**Goal of the exercise**
Output the rows below verbatim, from the first row through the row containing "point(100,584)", including both of those rows.

(Source records)
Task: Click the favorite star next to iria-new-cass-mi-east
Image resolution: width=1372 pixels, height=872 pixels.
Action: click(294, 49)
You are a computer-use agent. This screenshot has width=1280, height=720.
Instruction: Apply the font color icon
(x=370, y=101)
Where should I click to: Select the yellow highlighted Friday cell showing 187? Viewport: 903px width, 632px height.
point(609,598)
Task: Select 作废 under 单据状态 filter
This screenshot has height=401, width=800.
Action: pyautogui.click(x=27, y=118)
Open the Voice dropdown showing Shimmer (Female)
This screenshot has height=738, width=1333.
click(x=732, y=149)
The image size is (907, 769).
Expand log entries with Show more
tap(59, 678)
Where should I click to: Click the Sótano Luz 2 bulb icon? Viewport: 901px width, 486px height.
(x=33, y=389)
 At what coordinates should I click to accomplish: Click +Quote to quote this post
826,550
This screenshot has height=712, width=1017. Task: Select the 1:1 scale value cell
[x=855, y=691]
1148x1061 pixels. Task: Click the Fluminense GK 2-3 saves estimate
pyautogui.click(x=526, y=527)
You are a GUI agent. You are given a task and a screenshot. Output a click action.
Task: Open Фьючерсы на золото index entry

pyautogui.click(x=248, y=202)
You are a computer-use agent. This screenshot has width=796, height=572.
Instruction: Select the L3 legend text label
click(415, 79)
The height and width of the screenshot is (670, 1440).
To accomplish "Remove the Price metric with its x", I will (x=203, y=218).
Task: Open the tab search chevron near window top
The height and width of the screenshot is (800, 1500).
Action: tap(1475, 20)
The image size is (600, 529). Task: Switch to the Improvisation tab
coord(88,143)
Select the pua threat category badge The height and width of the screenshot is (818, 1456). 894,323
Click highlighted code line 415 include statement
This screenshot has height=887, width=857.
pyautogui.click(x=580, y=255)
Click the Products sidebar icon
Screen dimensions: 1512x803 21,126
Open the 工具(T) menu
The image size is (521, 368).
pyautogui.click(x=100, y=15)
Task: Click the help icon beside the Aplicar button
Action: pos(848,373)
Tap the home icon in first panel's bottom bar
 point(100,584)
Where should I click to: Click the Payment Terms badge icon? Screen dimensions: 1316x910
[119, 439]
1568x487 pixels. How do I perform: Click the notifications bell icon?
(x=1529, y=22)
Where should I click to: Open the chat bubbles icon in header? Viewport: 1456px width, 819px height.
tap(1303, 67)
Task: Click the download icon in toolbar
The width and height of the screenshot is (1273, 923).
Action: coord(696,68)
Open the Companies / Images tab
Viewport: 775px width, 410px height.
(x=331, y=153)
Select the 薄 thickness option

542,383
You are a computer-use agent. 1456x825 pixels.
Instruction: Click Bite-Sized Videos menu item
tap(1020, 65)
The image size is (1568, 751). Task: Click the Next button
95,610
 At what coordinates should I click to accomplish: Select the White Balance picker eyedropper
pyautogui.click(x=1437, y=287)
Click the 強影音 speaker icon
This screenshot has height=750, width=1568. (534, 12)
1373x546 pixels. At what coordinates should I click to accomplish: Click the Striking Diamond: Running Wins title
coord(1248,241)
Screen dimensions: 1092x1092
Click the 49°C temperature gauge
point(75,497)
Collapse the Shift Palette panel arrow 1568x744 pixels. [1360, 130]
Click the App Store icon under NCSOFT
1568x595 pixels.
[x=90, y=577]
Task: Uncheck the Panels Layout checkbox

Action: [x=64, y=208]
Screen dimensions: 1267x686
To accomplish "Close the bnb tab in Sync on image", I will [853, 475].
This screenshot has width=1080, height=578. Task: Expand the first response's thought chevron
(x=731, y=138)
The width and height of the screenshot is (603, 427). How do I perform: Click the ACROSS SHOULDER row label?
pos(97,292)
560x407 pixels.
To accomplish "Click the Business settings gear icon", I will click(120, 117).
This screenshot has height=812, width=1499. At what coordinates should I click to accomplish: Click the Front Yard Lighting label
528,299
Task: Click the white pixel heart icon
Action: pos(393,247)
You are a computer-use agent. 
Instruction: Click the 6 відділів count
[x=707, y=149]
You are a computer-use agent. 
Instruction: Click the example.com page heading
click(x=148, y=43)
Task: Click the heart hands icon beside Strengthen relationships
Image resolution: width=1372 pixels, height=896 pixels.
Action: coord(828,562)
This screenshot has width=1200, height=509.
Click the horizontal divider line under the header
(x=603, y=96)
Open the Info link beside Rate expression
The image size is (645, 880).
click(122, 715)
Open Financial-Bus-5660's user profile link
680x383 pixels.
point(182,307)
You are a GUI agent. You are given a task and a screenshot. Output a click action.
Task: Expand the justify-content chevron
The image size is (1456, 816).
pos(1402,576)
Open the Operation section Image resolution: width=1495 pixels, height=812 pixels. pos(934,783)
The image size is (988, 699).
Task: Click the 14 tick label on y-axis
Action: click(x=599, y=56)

**Result for this exercise**
Task: Click the favorite star next to iria-new-cass-mi-east
Image resolution: width=1372 pixels, height=872 pixels.
Action: click(294, 49)
You are a computer-use agent. This screenshot has width=1280, height=720.
Instruction: Apply the font color icon
(x=370, y=101)
Where should I click to: Select the yellow highlighted Friday cell showing 187? Viewport: 903px width, 632px height.
point(609,598)
Task: Select 作废 under 单据状态 filter
This screenshot has height=401, width=800.
Action: pyautogui.click(x=27, y=118)
Open the Voice dropdown showing Shimmer (Female)
This screenshot has height=738, width=1333.
click(x=732, y=149)
The image size is (907, 769).
Expand log entries with Show more
tap(59, 678)
Where should I click to: Click the Sótano Luz 2 bulb icon? Viewport: 901px width, 486px height.
(x=33, y=389)
 At what coordinates should I click to accomplish: Click +Quote to quote this post
826,550
This screenshot has height=712, width=1017. Task: Select the 1:1 scale value cell
[x=855, y=691]
1148x1061 pixels. Task: Click the Fluminense GK 2-3 saves estimate
pyautogui.click(x=526, y=527)
You are a GUI agent. You are given a task and a screenshot. Output a click action.
Task: Open Фьючерсы на золото index entry

pyautogui.click(x=248, y=202)
You are a computer-use agent. This screenshot has width=796, height=572.
Instruction: Select the L3 legend text label
click(415, 79)
The height and width of the screenshot is (670, 1440).
To accomplish "Remove the Price metric with its x", I will (x=203, y=218).
Task: Open the tab search chevron near window top
The height and width of the screenshot is (800, 1500).
Action: tap(1475, 20)
The image size is (600, 529). Task: Switch to the Improvisation tab
coord(88,143)
Select the pua threat category badge The height and width of the screenshot is (818, 1456). 894,323
Click highlighted code line 415 include statement
This screenshot has height=887, width=857.
pyautogui.click(x=580, y=255)
Click the Products sidebar icon
Screen dimensions: 1512x803 21,126
Open the 工具(T) menu
The image size is (521, 368).
pyautogui.click(x=100, y=15)
Task: Click the help icon beside the Aplicar button
Action: pos(848,373)
Tap the home icon in first panel's bottom bar
 point(100,584)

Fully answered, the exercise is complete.